Aim of the exercise = Repeat the records below verbatim.

Provided records =
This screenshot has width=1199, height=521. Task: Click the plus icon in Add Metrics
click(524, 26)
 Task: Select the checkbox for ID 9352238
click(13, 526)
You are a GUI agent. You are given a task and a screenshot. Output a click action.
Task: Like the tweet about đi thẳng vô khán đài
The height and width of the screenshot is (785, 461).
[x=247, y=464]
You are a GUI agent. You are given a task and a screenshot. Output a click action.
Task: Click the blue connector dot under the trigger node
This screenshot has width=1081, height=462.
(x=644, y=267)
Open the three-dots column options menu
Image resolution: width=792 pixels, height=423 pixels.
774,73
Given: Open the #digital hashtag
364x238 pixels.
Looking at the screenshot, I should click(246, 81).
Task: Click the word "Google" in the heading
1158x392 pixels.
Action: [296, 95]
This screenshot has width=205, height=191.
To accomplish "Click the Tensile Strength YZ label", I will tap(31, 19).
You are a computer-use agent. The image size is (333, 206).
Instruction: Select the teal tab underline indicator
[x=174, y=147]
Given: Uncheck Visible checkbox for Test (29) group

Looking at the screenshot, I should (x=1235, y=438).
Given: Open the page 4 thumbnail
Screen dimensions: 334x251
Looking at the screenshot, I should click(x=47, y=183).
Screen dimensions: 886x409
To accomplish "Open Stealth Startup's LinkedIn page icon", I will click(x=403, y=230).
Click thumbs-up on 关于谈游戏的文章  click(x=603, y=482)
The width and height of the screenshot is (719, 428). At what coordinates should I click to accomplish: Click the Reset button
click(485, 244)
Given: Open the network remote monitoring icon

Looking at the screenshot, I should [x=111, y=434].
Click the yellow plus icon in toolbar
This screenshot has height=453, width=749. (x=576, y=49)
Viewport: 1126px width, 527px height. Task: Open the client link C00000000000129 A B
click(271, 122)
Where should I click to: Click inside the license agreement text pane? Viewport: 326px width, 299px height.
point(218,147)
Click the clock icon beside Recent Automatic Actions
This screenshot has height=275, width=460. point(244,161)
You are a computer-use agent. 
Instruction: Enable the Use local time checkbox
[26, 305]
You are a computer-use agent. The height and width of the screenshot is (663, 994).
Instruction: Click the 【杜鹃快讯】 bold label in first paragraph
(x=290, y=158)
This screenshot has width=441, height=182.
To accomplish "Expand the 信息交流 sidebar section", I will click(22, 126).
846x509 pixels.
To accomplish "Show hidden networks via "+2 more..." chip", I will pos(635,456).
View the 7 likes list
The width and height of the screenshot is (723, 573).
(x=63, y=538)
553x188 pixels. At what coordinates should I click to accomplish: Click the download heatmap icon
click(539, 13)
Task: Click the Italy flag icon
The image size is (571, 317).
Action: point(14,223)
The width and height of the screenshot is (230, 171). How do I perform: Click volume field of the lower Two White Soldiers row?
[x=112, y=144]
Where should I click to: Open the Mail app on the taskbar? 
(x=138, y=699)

Task response =
This screenshot has width=1199, height=521. Task: Click the plus icon in Add Metrics
click(524, 26)
 Task: Select the checkbox for ID 9352238
click(13, 526)
You are a GUI agent. You are given a task and a screenshot. Output a click action.
Task: Like the tweet about đi thẳng vô khán đài
The height and width of the screenshot is (785, 461).
[x=247, y=464]
You are a GUI agent. You are given a task and a screenshot. Output a click action.
Task: Click the blue connector dot under the trigger node
This screenshot has width=1081, height=462.
(x=644, y=267)
Open the three-dots column options menu
Image resolution: width=792 pixels, height=423 pixels.
774,73
Given: Open the #digital hashtag
364x238 pixels.
Looking at the screenshot, I should click(246, 81).
Task: Click the word "Google" in the heading
1158x392 pixels.
Action: [296, 95]
This screenshot has width=205, height=191.
To accomplish "Click the Tensile Strength YZ label", I will tap(31, 19).
You are a computer-use agent. The image size is (333, 206).
Instruction: Select the teal tab underline indicator
[x=174, y=147]
Given: Uncheck Visible checkbox for Test (29) group

Looking at the screenshot, I should (x=1235, y=438).
Given: Open the page 4 thumbnail
Screen dimensions: 334x251
Looking at the screenshot, I should click(x=47, y=183).
Screen dimensions: 886x409
To accomplish "Open Stealth Startup's LinkedIn page icon", I will click(x=403, y=230).
Click thumbs-up on 关于谈游戏的文章  click(x=603, y=482)
The width and height of the screenshot is (719, 428). At what coordinates should I click to accomplish: Click the Reset button
click(485, 244)
Given: Open the network remote monitoring icon

Looking at the screenshot, I should [x=111, y=434].
Click the yellow plus icon in toolbar
This screenshot has height=453, width=749. (x=576, y=49)
Viewport: 1126px width, 527px height. Task: Open the client link C00000000000129 A B
click(271, 122)
Where should I click to: Click inside the license agreement text pane? Viewport: 326px width, 299px height.
point(218,147)
Click the clock icon beside Recent Automatic Actions
This screenshot has height=275, width=460. point(244,161)
You are a computer-use agent. 
Instruction: Enable the Use local time checkbox
[26, 305]
You are a computer-use agent. The height and width of the screenshot is (663, 994).
Instruction: Click the 【杜鹃快讯】 bold label in first paragraph
(x=290, y=158)
This screenshot has width=441, height=182.
To accomplish "Expand the 信息交流 sidebar section", I will click(22, 126).
846x509 pixels.
To accomplish "Show hidden networks via "+2 more..." chip", I will pos(635,456).
View the 7 likes list
The width and height of the screenshot is (723, 573).
(x=63, y=538)
553x188 pixels. At what coordinates should I click to accomplish: Click the download heatmap icon
click(539, 13)
Task: Click the Italy flag icon
The image size is (571, 317).
Action: point(14,223)
The width and height of the screenshot is (230, 171). How do I perform: Click volume field of the lower Two White Soldiers row?
[x=112, y=144]
Where should I click to: Open the Mail app on the taskbar? 
(x=138, y=699)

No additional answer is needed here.